Seth Herd comments on Notes on fatalities from AI takeover

Seth Herd 23 Sep 2025 19:49 UTC
2 points
−2
Interesting and good breakdown.
I place much higher odds on the “death due to takeover” for a pretty specific reason. We seem to have an excellent takeover mechanism in place which kills all or most of us: nukes. We have a gun pointed at our collective heads, and it’s deadlier to humans than AGIs.
Igniting a nuclear exchange and having just enough working robots, power sources, and industrial resources (factories, etc) to rebuild seems like a pretty viable route to fast takeover.
Igniting that exchange could be done via software intrusion or perhaps more easily by spoofing human communications to launch. This is basically the only use of deepfakes that really concerns me, but it concerns me a lot.
This becomes increasingly concerning to me in a multipolar scenario, which in turn seems all too likely at this point. Then every misaligned AGI is incentivized to take over as quickly as possible. A risky plan becomes more appealing if you have to worry that another AGI with different goals may launch their coup at any point.
This logic also applies if we solve alignment and have intent-aligned AGIs in a multipolar scenario with different human masters.

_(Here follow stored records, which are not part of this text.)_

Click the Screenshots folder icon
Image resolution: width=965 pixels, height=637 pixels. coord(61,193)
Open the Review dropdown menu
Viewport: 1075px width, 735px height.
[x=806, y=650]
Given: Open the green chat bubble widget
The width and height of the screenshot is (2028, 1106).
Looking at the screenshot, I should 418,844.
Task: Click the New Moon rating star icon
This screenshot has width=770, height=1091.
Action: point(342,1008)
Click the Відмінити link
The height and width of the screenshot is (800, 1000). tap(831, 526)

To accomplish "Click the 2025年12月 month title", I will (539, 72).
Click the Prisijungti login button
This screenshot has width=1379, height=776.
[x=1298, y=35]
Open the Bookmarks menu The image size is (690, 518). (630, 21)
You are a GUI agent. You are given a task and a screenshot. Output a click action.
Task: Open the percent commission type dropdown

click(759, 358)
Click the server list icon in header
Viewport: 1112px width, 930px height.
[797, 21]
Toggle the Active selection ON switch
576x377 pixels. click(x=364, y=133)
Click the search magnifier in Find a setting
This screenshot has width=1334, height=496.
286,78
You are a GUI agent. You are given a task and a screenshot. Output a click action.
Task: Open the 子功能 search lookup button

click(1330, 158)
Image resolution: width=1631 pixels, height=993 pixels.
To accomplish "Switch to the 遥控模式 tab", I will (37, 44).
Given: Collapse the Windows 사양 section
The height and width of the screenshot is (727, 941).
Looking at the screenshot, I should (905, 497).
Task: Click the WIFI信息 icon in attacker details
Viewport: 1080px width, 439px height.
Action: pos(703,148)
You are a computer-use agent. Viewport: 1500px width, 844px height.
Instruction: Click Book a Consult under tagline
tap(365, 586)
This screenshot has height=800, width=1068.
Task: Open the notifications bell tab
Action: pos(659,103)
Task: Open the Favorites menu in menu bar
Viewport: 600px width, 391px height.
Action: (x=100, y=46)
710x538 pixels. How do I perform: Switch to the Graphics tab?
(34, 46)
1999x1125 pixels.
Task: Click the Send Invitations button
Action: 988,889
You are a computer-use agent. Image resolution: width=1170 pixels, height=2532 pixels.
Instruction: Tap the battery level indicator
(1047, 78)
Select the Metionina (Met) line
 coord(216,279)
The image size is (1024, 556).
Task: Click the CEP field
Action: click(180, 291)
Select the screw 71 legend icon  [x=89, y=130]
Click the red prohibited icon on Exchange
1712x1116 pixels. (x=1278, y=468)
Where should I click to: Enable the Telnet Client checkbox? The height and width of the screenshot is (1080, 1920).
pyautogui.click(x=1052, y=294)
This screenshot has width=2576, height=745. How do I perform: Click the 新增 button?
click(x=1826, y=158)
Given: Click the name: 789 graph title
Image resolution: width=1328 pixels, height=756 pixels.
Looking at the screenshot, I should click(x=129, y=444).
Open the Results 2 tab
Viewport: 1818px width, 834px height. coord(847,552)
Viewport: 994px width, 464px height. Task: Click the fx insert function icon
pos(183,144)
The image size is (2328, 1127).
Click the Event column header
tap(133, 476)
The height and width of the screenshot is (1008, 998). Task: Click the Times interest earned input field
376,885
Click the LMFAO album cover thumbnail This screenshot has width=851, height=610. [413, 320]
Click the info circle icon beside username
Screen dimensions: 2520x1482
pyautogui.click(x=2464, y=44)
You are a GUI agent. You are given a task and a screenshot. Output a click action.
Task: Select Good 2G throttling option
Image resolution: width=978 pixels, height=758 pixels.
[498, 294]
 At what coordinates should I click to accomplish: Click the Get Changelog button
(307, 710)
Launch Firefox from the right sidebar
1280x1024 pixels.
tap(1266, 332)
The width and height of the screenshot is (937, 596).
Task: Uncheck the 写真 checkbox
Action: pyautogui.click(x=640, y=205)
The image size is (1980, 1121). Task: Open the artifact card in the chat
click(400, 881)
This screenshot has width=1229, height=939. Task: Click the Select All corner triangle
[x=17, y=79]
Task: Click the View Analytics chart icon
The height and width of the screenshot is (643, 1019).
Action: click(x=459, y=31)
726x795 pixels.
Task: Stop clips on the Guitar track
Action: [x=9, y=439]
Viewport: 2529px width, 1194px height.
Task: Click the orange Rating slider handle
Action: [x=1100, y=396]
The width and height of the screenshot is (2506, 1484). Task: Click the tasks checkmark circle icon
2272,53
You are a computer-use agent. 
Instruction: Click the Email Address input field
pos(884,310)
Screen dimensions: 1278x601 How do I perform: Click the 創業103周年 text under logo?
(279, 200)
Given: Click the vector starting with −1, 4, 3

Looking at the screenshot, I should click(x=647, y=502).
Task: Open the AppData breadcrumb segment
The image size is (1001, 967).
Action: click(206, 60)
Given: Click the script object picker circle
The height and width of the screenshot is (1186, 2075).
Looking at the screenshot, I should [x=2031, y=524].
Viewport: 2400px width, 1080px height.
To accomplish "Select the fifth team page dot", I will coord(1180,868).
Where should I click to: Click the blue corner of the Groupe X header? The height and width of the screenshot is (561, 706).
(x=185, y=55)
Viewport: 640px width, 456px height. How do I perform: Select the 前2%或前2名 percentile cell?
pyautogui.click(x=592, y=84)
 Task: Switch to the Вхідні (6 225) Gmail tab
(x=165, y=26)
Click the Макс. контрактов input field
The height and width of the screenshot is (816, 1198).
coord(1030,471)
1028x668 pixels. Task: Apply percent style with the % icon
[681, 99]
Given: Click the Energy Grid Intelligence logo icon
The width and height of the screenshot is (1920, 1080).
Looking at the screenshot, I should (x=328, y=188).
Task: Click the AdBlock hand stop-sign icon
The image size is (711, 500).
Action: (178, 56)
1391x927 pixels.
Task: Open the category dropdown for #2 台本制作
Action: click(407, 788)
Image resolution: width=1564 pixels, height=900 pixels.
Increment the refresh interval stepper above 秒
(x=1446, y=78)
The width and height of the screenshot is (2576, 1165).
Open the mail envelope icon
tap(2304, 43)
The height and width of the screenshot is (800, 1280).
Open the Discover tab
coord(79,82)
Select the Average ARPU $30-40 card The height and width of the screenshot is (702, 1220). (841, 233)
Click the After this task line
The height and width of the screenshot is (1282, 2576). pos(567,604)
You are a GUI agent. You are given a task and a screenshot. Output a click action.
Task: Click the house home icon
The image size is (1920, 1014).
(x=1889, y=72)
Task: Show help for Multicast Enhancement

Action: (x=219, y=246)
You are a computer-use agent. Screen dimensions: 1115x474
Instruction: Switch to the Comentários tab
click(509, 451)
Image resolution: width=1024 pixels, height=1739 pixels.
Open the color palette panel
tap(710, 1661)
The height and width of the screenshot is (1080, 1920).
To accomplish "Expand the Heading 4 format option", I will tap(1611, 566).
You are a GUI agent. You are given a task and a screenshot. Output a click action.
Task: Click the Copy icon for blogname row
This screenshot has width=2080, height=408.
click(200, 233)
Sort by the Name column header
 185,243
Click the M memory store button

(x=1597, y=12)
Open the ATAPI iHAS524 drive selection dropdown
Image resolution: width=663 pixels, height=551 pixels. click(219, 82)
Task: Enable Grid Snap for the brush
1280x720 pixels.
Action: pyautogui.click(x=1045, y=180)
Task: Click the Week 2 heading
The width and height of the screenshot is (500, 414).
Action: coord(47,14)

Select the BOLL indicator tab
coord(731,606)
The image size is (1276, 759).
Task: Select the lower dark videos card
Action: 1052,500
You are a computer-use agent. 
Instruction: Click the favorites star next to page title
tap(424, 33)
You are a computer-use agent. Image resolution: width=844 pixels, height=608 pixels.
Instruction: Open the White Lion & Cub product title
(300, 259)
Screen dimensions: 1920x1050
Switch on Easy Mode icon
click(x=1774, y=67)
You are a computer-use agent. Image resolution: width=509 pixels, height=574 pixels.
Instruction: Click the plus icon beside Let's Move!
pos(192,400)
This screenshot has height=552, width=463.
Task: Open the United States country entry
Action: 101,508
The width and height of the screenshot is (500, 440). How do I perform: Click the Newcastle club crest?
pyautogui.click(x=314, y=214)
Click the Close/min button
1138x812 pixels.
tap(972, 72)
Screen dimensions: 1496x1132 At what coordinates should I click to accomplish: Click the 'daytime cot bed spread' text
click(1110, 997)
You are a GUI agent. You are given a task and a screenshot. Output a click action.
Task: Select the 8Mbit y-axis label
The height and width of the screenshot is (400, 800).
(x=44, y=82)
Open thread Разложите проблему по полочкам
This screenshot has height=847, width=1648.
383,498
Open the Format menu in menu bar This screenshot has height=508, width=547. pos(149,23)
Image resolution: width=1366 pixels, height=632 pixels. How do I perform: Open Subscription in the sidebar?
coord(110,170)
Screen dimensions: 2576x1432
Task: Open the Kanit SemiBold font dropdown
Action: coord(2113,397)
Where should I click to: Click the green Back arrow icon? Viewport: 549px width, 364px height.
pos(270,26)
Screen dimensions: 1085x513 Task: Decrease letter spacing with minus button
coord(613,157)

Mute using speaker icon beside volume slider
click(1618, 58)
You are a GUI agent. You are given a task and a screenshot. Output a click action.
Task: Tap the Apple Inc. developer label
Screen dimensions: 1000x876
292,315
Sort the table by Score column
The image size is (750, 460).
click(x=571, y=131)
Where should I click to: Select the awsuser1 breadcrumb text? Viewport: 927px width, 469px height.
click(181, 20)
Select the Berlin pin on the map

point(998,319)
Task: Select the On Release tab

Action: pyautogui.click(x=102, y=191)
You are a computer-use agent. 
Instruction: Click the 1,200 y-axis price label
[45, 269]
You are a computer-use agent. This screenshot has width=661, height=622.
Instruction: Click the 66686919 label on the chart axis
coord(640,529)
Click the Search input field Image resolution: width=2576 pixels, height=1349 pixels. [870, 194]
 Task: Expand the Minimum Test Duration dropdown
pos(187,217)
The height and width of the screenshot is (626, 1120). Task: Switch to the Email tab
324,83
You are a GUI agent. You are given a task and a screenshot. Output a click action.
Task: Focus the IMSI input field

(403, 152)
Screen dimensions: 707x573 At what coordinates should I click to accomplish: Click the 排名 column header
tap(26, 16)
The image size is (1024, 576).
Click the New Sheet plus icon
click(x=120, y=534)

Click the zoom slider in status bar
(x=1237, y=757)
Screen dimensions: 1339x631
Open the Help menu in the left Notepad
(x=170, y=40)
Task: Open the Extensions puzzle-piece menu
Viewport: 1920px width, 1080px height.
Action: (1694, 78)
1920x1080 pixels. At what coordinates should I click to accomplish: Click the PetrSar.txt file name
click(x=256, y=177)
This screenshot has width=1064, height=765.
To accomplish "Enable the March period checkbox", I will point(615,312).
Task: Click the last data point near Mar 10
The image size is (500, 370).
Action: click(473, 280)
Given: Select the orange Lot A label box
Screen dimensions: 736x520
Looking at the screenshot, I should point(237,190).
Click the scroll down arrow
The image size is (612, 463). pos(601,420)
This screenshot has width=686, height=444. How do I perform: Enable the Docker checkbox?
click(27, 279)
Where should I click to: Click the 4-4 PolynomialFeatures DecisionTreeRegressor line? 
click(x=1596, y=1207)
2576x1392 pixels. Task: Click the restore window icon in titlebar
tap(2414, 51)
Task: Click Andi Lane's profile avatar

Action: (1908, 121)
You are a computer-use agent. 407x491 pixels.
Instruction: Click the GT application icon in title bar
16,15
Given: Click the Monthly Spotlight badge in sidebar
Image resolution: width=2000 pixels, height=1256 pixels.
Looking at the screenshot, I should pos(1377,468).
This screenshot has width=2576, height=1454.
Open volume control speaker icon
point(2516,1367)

I guess it also favors everyone who can, getting themselves or a backup to a safe location.
This is also conditional on progress in robotics vs. timelines; even with short timelines it seems like robotics will probably be far enough along for clumsy robots to build better robots. But here my knowledge of robotics, EMP effects, etc, fails. It does seem like a nontrivial chance that triggering a nuclear exchange is the easiest/fastest route to takeover.
One very well-informed individual told me nobody knows if any humans would survive a nuclear winter; but that’s probably less important than whether the “winning” AGI/human wanted them to survive.
The number of likely deaths given takeover seems higher than your estimate if that logic about nukes as a route to takeover mostly goes through.
But the question of extinction still hinges largely on whether AGI has any interest in humanity surviving. I think you’re assuming it will have a distribution of interests like humans do; I don’t think that’s a safe assumption at all, even given LLM-based AGI and noting that LLMs do really seem to have a distribution of motivations, including kindness toward humans.
I think how they reason about their goals once they’re capable of doing so is very hard to predict, so I’d give it more like a 50% chance they wind up being effectively maximizers for whatever their top motivation happens to be. There seems to be some instrumental pressure toward reflective stability, and that might favor one motivation winning outright vs. sharing power within that mind. I wrote a little about that in Section 5 and more in the remainder of LLM AGI may reason about its goals and discover misalignments by default, but it’s pretty incomplete.
Like the rest of alignment, it’s uncertain. LLMs have some kindness, but that doesn’t mean that LLM-based AGI will retain it. If we could be confident they would, we’d be a lot better set to solve alignment.
- ryan_greenblatt 23 Sep 2025 21:05 UTC
  4 points
  −2
  Parent
  
  I place much higher odds on the “death due to takeover” for a pretty specific reason. We seem to have an excellent takeover mechanism in place which kills all or most of us: nukes. We have a gun pointed at our collective heads, and it’s deadlier to humans than AGIs.
  
  I ended up feeling moderately persuaded by an argument that human coups typically kill a much smaller fraction of people in that country. I think some of the relevant reference classes don’t look that deadly and then there are some specific arguments for thinking AIs will kill lots of people as part of takeover, and I overall come to a not-that-high bottom line.
  
  The number of likely deaths given takeover seems higher than your estimate if that logic about nukes as a route to takeover mostly goes through.
  
  My understanding is that a large scale nuclear exchange would probably kill well less than half of people (I’d guess <25%). The initial exchange would probably directly kill <1 billion and then I don’t see a strong argument for nuclear winter killing far more people. This winter would be occuring during takeoff which has an unclear effect on the number of deaths.
  
  But the question of extinction still hinges largely on whether AGI has any interest in humanity surviving. I think you’re assuming it will have a distribution of interests like humans do
  
  I don’t think I’m particularly assuming this. I guess I think there is a roughly 50% chance that AI will be slightly kind in the sense needed to want to keep humans alive. Then, the rest is driven by trade. (Edit: I think trade is more important than slightly kind, but both are >50% likely.)
  - Seth Herd 23 Sep 2025 22:59 UTC
    2 points
    0
    Parent
    GPT5T roughly agrees with your estimate of nuclear winter deaths, so I’m probably way off. Looks like my information was well out of date; that conversation was from 2017 or so. And yes, deaths from winter-induced famine might be substantially mitigated if someone with AGI-developed tech bothered.
    
    Thanks for the clairifications on trade vs kindness. I am less optimistic about trade, causal or acausal, than you, but it’s a factor.